Enfin, je constate que les statistiques relatives à l'activité sont globalement en hausse par rapport à 2015, d'1 %, soit environ 1 000 heures pour l'armée de l'air. Cette progression masque toutefois une situation contrastée, en raison de la faible disponibilité de la flotte de transport. Si nos équipages de chasse réalisent l'essentiel de cette augmentation (168 heures par pilote et par an, dépassant ainsi les 159 heures inscrites dans la loi de finances), il faut garder à l'esprit que la grande partie de cette activité se déroule en opérations extérieures. C'est dire l'importance pour l'armée de l'air du projet de formation modernisée et entraînement différencié des équipages de chasse (FOMEDEC), auparavant appelé « Cognac 2016 », un projet indispensable sur lequel repose le maintien de nos capacités opérationnelles. Une décision doit être prise avant la fin de l'année.
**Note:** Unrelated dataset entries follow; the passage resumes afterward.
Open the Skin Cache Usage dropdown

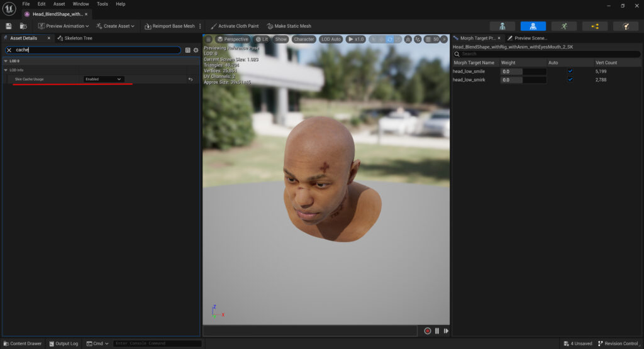click(104, 79)
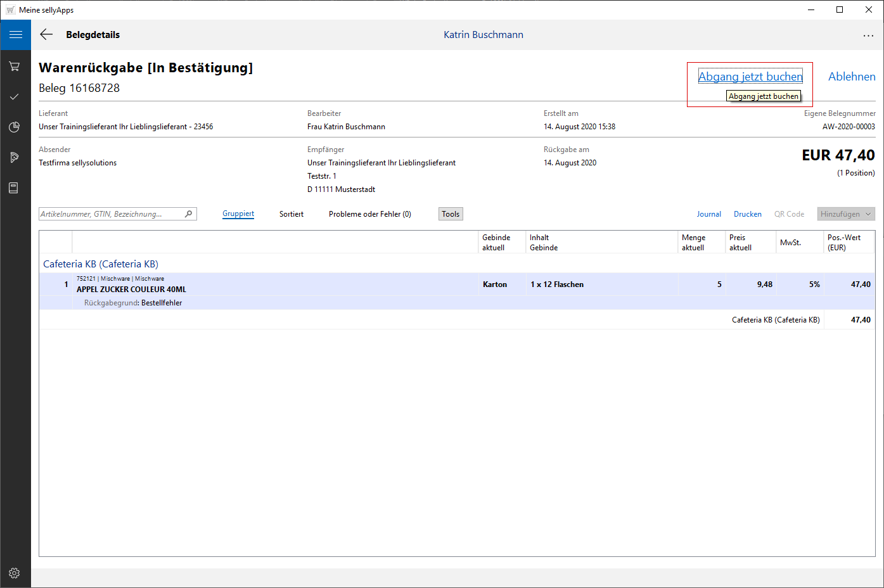Click Abgang jetzt buchen link

(750, 77)
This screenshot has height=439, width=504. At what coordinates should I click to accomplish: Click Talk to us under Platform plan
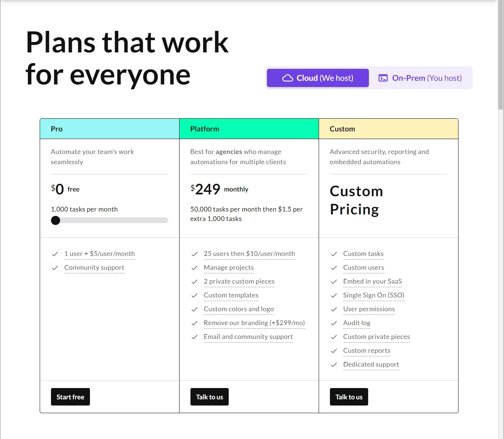coord(209,397)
Sur le plan des ressources humaines, la contribution de l'armée de l'air aux déflations d'effectifs depuis le début de la LPM était de 2 800 personnes fin 2016. Les décisions du conseil de défense d'avril 2016 ont ramené à 2500 suppressions d'effectifs l'objectif de l'armée de l'air sur la durée de la LPM (contre 3 200 prévus en LPM actualisée et 4 515 en LPM initiale), soit 55 % de l'objectif initial. Pour 2017, l'atténuation de la réduction des effectifs bénéficie principalement à la protection de nos emprises (environ 100 fusiliers), aux escadres de combatMCO (plus de 80 mécaniciens), ainsi qu'au renseignement (25 postes à l'escadron drones : équipages, officiers renseignement et techniciens). Pour ces raisons, et celles que je vous ai décrites à propos de l'importance de nos engagements, les ressources humaines constituent l'une de mes principales préoccupations.
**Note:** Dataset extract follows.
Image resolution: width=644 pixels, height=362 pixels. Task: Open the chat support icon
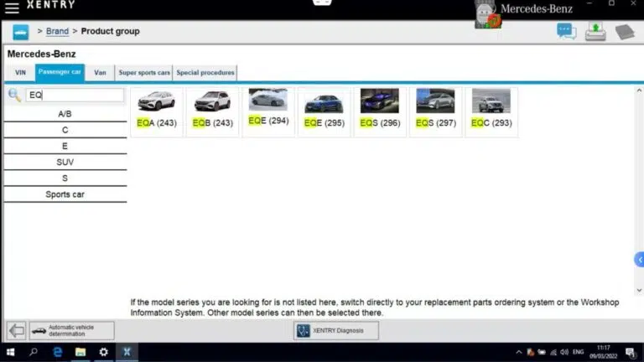(x=567, y=32)
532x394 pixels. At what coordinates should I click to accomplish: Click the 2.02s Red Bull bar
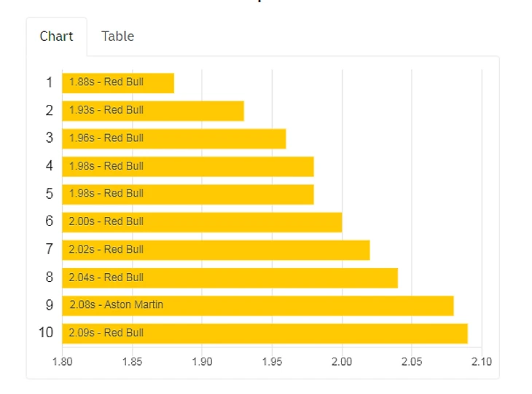pyautogui.click(x=216, y=250)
S'agissant maintenant du projet de loi de finances pour 2017, je commence par noter que, dans la LPM actualisée, l'acquisition de nouveaux équipements a été en partie financée par des ressources internes au ministère, dégagées grâce aux marges résultant de l'évolution des indices économiques identifiées à l'issue de leur enquête par l'Inspection générale des finances et le Contrôle général des armées. Par ailleurs, l'effet « coût des facteurs », en particulier lié aux évolutions des prix du carburant, est intégré dans la construction budgétaire. Ceci étant posé, nous poursuivrons nos objectifs de remontée d'activité en 2017, conformément à la LPM actualisée, en prenant en compte la réalité de nos engagements opérationnels. Nous maintenons la trajectoire permettant de retrouver les normes d'activité prévues en fin de LPM. Ainsi, pour 2017, nous prévoyons respectivement 164 heures de vol par pilote de chasse et par an, 191 heures pour les pilotes d'hélicoptères et 267 heures pour les équipages de transport, une prévision d'augmentation liée en partie à nos efforts dans le MCO.
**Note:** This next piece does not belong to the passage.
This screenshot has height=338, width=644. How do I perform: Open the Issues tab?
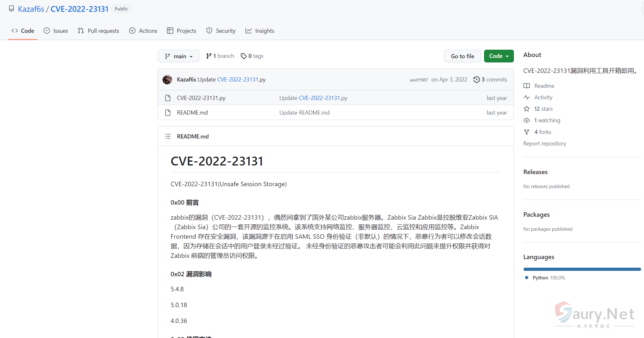(x=56, y=31)
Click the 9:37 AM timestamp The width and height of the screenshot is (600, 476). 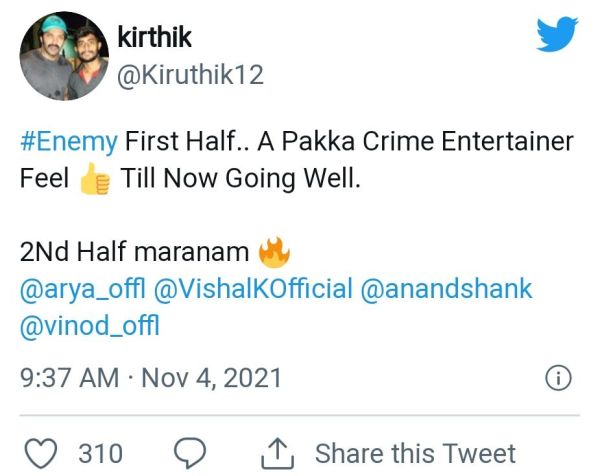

Concernant l'équipement des forces de l'armée de l'air, le PLF 2017 doit permettre de consolider la feuille de route de l'aviation de combat en lançant les commandes des premiers Mirage 2000D rénovés (avec quarante-cinq commandes sur les cinquante-cinq décidées, les dix derniers étant dans une tranche conditionnelle supplémentaire) ; d'améliorer les capacités d'intervention de nos forces avec la commande de quinze nacelles de désignation Talios supplémentaires ; de renforcer la capacité de protection avec la commande du troisième centre ACCS (Air Command and Control System) à Mont-de-Marsan, après ceux de Lyon et de Cinq-Mars-la-Pile. À ce sujet, l'ACCS, système de commandement et de contrôle aérien partagé avec nos alliés de l'Otan, constitue une de mes préoccupations majeures. Je juge que ce système n'est ni encore suffisamment mature ni suffisamment robuste pour satisfaire les exigences de la posture permanente de sûreté aérienne. Compte tenu des difficultés de sa mise au point, il sera nécessaire de prolonger le fonctionnement et le soutien du système actuel STRIDA jusqu'à l'horizon 2021, au lieu de 2018, pour garantir la continuité de la protection de l'espace aérien national. Je suis confiant car l'industriel estime être en mesure de tenir cette échéance, compte tenu des ressources qu'il a affectées au programme et de l'analyse des faits techniques restant à corriger. L'armée de l'air apporte tout son soutien au développement, notamment pour les tests en environnement réel, afin d'assurer le succès du programme malgré ces difficultés. Je signale tout de même la contrainte de maintenir une activité sur le site de Drachenbronn bien au-delà des prévisions. Il en résulte notamment des conséquences en matière de ressources humaines qui aggravent une situation difficile.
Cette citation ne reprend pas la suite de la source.